As has become the norm, the bottom three positions in the Top Ten remain volatile. It’s Kia that took charge in March, claiming eighth-place with a 7.2% sales surge that pulled year-to-date sales into positive territory, up 0.8% from the same period in 2017. That wasn’t enough, however, to prevent a 0.1% decline in market share to 3.2% and leave Kia in 10th place year-to-date.
Mazda was ninth on the month with a 1.5% gain, leaving it up 3.2% through the first quarter and in eighth place for the period, with market share stable at 3.7%.
Volkswagen was relegated to tenth for the month, in spite of a dramatic 31.8% increase in sales. Year-to-date sales are up even further, by 35.8%, keeping VW in ninth-place for the period and bumping market-share by 0.8% to 3.2% — the second-best share gain in the industry, behind only GM.
Subaru, with a 3.8% sales increase, surpassed Mercedes-Benz for 11th place in March, keeping year-do-date sales up by 8.5% and advancing 0.1% in share, to 2.6%. Year-to-date, however, Subaru still ranks 12th, behind Mercedes-Benz.

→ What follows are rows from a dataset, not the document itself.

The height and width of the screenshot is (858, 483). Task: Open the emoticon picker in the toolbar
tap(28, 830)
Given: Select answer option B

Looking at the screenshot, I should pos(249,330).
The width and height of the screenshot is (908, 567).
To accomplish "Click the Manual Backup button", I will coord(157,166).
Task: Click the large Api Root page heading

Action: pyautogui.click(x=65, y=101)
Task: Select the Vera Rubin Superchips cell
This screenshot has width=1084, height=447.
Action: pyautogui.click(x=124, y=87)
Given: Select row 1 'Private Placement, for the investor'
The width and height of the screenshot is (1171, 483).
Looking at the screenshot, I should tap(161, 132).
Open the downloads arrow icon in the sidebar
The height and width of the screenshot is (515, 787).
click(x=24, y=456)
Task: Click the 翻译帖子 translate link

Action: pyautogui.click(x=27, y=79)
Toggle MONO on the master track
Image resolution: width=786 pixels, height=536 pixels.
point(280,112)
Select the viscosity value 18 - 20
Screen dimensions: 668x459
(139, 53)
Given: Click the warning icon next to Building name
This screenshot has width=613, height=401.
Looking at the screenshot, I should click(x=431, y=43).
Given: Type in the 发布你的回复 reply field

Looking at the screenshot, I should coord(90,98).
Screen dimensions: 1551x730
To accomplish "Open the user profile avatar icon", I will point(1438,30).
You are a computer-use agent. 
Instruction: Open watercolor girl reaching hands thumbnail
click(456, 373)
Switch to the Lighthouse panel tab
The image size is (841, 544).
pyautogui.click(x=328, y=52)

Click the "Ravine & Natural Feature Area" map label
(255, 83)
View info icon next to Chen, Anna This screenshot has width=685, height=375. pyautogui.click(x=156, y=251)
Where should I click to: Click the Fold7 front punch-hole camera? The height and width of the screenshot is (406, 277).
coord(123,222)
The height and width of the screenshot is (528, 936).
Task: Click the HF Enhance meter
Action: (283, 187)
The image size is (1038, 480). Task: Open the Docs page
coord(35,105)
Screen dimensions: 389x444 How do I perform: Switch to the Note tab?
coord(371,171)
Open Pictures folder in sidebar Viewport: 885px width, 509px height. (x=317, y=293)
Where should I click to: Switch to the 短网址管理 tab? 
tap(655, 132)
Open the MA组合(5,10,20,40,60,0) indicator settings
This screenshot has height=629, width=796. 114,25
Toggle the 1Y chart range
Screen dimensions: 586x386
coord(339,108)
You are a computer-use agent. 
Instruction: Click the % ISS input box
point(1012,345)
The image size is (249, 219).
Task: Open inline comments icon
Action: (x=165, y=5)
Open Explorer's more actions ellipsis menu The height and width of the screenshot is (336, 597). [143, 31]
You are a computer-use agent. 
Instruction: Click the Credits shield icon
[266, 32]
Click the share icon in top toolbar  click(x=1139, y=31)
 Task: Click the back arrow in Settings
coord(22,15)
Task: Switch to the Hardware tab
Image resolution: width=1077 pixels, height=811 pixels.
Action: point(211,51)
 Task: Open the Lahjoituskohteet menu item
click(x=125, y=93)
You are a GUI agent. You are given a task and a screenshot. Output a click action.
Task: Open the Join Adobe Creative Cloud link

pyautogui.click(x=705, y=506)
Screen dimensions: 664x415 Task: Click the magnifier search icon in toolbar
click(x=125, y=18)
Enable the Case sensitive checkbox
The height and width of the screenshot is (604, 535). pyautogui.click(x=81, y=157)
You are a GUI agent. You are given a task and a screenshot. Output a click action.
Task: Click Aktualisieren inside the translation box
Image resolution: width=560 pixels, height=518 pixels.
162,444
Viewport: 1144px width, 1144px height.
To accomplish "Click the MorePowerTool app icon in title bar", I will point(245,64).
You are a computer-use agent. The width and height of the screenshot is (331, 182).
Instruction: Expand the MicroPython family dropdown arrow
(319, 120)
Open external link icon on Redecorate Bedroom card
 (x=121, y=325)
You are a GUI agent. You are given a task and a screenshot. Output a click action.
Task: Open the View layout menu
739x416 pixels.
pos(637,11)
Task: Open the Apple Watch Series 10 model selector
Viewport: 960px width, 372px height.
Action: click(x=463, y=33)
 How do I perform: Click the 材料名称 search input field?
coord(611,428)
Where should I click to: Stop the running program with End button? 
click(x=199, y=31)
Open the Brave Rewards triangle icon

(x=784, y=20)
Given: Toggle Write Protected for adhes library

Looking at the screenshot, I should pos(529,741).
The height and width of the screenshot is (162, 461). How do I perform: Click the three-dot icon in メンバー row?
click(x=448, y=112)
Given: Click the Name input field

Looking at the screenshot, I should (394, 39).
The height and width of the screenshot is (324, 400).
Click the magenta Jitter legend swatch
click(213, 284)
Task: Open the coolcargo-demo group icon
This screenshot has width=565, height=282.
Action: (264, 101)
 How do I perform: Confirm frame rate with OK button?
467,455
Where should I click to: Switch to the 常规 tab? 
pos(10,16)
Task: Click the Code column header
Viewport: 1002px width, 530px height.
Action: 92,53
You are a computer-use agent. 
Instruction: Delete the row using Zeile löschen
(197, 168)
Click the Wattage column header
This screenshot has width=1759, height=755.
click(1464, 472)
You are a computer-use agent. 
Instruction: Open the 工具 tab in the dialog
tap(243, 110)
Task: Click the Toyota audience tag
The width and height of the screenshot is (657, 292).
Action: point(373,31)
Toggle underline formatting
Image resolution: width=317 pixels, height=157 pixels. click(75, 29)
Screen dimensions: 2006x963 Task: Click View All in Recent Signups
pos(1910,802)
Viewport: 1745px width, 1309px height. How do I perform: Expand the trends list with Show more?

Mercedes’ sales suffered a rare decline In March, off 3.7% from a year ago, bringing sales for the quarter down by 2.7%. As a result, the best-selling luxury car dropped 0.1% in market share to 2.8%, while hanging on to 11th place in the rankings.
Winners and losers
On a percentage basis, the biggest winners in March were Genesis (+320%), Volvo (+47.4%), Mitsubishi (+39.0%), Volkswagen (+31.8%), and Audi (+14.0%) — the same five brands that topped last month’s list.
The biggest losers, in percentage terms, were Maserati (-38.5%), Smart (-18.6%), Hyundai (-12.2%), Acura (-10.1%), and FCA (-7.7%).
The split between passenger cars and light trucks (including utility vehicles) widened on the month, with passenger car sales down by 12.4% and light truck sales up 5.2%. Year-to-to-date, light trucks account for 71.8% of the market and passenger cars just 28.2%.